■ EXERCISE PROMPT ■
Copy out the rows below, line for line, with nothing altered.

## start

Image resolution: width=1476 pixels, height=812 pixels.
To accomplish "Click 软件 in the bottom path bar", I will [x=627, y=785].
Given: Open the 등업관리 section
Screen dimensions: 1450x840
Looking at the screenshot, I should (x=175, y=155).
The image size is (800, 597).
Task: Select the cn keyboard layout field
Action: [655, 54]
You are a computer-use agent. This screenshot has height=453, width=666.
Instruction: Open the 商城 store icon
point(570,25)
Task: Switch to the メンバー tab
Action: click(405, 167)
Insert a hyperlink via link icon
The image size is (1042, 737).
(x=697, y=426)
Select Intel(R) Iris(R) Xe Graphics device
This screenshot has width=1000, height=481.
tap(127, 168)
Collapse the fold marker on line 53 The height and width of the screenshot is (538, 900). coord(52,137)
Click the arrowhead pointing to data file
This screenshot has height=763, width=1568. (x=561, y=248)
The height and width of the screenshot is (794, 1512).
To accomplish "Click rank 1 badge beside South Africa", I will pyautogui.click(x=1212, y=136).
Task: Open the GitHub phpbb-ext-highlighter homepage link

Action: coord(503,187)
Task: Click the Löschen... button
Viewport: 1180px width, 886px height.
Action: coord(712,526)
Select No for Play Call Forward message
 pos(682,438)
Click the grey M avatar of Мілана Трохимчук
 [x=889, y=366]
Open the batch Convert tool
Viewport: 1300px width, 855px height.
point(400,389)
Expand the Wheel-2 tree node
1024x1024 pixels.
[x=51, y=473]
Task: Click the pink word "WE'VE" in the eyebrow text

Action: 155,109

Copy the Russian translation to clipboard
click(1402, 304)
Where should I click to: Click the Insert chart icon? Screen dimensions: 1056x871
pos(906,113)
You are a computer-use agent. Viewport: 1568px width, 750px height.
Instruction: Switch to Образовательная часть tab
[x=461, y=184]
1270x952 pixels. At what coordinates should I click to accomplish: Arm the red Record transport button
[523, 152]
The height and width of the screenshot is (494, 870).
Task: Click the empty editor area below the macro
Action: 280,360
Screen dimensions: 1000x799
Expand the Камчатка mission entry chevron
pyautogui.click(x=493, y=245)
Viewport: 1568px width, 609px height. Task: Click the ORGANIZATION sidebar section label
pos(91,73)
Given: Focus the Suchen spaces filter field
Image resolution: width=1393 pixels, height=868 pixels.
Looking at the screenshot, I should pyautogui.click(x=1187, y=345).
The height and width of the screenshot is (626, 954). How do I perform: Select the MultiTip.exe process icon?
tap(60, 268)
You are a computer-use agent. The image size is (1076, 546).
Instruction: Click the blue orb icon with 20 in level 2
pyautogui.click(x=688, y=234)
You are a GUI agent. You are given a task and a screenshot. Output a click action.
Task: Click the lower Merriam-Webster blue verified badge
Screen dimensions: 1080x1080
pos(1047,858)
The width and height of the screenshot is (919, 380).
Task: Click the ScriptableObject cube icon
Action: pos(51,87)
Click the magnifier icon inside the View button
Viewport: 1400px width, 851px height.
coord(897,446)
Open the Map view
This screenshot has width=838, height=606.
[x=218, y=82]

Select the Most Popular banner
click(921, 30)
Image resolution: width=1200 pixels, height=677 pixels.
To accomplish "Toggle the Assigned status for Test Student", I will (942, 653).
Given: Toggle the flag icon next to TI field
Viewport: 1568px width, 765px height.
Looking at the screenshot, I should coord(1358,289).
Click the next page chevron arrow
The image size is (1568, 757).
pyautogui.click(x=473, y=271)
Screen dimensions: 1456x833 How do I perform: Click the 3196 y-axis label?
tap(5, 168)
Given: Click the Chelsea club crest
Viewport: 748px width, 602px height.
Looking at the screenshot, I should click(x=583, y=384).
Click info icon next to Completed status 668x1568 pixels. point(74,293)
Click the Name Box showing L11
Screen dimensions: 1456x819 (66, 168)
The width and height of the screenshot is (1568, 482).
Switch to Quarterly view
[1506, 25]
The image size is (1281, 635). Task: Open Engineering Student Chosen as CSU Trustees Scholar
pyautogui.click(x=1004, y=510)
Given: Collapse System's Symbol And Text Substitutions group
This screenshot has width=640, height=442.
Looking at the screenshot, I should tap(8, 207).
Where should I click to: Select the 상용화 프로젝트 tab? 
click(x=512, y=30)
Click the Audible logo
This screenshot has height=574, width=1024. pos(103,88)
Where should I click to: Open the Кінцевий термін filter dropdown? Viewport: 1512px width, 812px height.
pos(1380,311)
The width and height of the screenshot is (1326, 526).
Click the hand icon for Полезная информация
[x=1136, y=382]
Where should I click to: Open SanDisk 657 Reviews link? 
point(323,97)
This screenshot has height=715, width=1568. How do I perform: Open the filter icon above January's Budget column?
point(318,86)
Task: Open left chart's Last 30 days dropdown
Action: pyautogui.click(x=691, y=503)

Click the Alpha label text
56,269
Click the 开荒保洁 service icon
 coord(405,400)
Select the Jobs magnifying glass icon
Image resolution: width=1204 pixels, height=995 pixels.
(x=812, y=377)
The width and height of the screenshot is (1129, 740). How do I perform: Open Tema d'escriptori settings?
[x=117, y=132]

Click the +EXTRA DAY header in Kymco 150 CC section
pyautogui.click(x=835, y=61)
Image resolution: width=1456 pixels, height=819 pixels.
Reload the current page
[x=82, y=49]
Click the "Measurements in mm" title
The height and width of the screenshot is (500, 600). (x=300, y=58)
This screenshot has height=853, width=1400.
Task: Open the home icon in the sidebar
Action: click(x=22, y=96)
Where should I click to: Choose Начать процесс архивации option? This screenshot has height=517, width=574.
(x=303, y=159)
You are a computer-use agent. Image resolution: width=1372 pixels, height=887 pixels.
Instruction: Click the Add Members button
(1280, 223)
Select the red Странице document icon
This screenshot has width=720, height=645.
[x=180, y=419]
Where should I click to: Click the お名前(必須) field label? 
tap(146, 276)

## end

■ ANSWER TO THIS TASK ■
Image resolution: width=1476 pixels, height=812 pixels.
To accomplish "Click 软件 in the bottom path bar", I will [x=627, y=785].
Given: Open the 등업관리 section
Screen dimensions: 1450x840
Looking at the screenshot, I should (x=175, y=155).
The image size is (800, 597).
Task: Select the cn keyboard layout field
Action: [655, 54]
You are a computer-use agent. This screenshot has height=453, width=666.
Instruction: Open the 商城 store icon
point(570,25)
Task: Switch to the メンバー tab
Action: click(405, 167)
Insert a hyperlink via link icon
The image size is (1042, 737).
(x=697, y=426)
Select Intel(R) Iris(R) Xe Graphics device
This screenshot has width=1000, height=481.
tap(127, 168)
Collapse the fold marker on line 53 The height and width of the screenshot is (538, 900). coord(52,137)
Click the arrowhead pointing to data file
This screenshot has height=763, width=1568. (x=561, y=248)
The height and width of the screenshot is (794, 1512).
To accomplish "Click rank 1 badge beside South Africa", I will pyautogui.click(x=1212, y=136).
Task: Open the GitHub phpbb-ext-highlighter homepage link

Action: coord(503,187)
Task: Click the Löschen... button
Viewport: 1180px width, 886px height.
Action: coord(712,526)
Select No for Play Call Forward message
 pos(682,438)
Click the grey M avatar of Мілана Трохимчук
 [x=889, y=366]
Open the batch Convert tool
Viewport: 1300px width, 855px height.
point(400,389)
Expand the Wheel-2 tree node
1024x1024 pixels.
[x=51, y=473]
Task: Click the pink word "WE'VE" in the eyebrow text

Action: 155,109

Copy the Russian translation to clipboard
click(1402, 304)
Where should I click to: Click the Insert chart icon? Screen dimensions: 1056x871
pos(906,113)
You are a computer-use agent. Viewport: 1568px width, 750px height.
Instruction: Switch to Образовательная часть tab
[x=461, y=184]
1270x952 pixels. At what coordinates should I click to accomplish: Arm the red Record transport button
[523, 152]
The height and width of the screenshot is (494, 870).
Task: Click the empty editor area below the macro
Action: 280,360
Screen dimensions: 1000x799
Expand the Камчатка mission entry chevron
pyautogui.click(x=493, y=245)
Viewport: 1568px width, 609px height. Task: Click the ORGANIZATION sidebar section label
pos(91,73)
Given: Focus the Suchen spaces filter field
Image resolution: width=1393 pixels, height=868 pixels.
Looking at the screenshot, I should pyautogui.click(x=1187, y=345).
The height and width of the screenshot is (626, 954). How do I perform: Select the MultiTip.exe process icon?
tap(60, 268)
You are a computer-use agent. The image size is (1076, 546).
Instruction: Click the blue orb icon with 20 in level 2
pyautogui.click(x=688, y=234)
You are a GUI agent. You are given a task and a screenshot. Output a click action.
Task: Click the lower Merriam-Webster blue verified badge
Screen dimensions: 1080x1080
pos(1047,858)
The width and height of the screenshot is (919, 380).
Task: Click the ScriptableObject cube icon
Action: pos(51,87)
Click the magnifier icon inside the View button
Viewport: 1400px width, 851px height.
coord(897,446)
Open the Map view
This screenshot has width=838, height=606.
[x=218, y=82]

Select the Most Popular banner
click(921, 30)
Image resolution: width=1200 pixels, height=677 pixels.
To accomplish "Toggle the Assigned status for Test Student", I will (942, 653).
Given: Toggle the flag icon next to TI field
Viewport: 1568px width, 765px height.
Looking at the screenshot, I should coord(1358,289).
Click the next page chevron arrow
The image size is (1568, 757).
pyautogui.click(x=473, y=271)
Screen dimensions: 1456x833 How do I perform: Click the 3196 y-axis label?
tap(5, 168)
Given: Click the Chelsea club crest
Viewport: 748px width, 602px height.
Looking at the screenshot, I should click(x=583, y=384).
Click info icon next to Completed status 668x1568 pixels. point(74,293)
Click the Name Box showing L11
Screen dimensions: 1456x819 (66, 168)
The width and height of the screenshot is (1568, 482).
Switch to Quarterly view
[1506, 25]
The image size is (1281, 635). Task: Open Engineering Student Chosen as CSU Trustees Scholar
pyautogui.click(x=1004, y=510)
Given: Collapse System's Symbol And Text Substitutions group
This screenshot has width=640, height=442.
Looking at the screenshot, I should tap(8, 207).
Where should I click to: Select the 상용화 프로젝트 tab? 
click(x=512, y=30)
Click the Audible logo
This screenshot has height=574, width=1024. pos(103,88)
Where should I click to: Open the Кінцевий термін filter dropdown? Viewport: 1512px width, 812px height.
pos(1380,311)
The width and height of the screenshot is (1326, 526).
Click the hand icon for Полезная информация
[x=1136, y=382]
Where should I click to: Open SanDisk 657 Reviews link? 
point(323,97)
This screenshot has height=715, width=1568. How do I perform: Open the filter icon above January's Budget column?
point(318,86)
Task: Open left chart's Last 30 days dropdown
Action: pyautogui.click(x=691, y=503)

Click the Alpha label text
56,269
Click the 开荒保洁 service icon
 coord(405,400)
Select the Jobs magnifying glass icon
Image resolution: width=1204 pixels, height=995 pixels.
(x=812, y=377)
The width and height of the screenshot is (1129, 740). How do I perform: Open Tema d'escriptori settings?
[x=117, y=132]

Click the +EXTRA DAY header in Kymco 150 CC section
pyautogui.click(x=835, y=61)
Image resolution: width=1456 pixels, height=819 pixels.
Reload the current page
[x=82, y=49]
Click the "Measurements in mm" title
The height and width of the screenshot is (500, 600). (x=300, y=58)
This screenshot has height=853, width=1400.
Task: Open the home icon in the sidebar
Action: click(x=22, y=96)
Where should I click to: Choose Начать процесс архивации option? This screenshot has height=517, width=574.
(x=303, y=159)
You are a computer-use agent. Image resolution: width=1372 pixels, height=887 pixels.
Instruction: Click the Add Members button
(1280, 223)
Select the red Странице document icon
This screenshot has width=720, height=645.
[x=180, y=419]
Where should I click to: Click the お名前(必須) field label? 
tap(146, 276)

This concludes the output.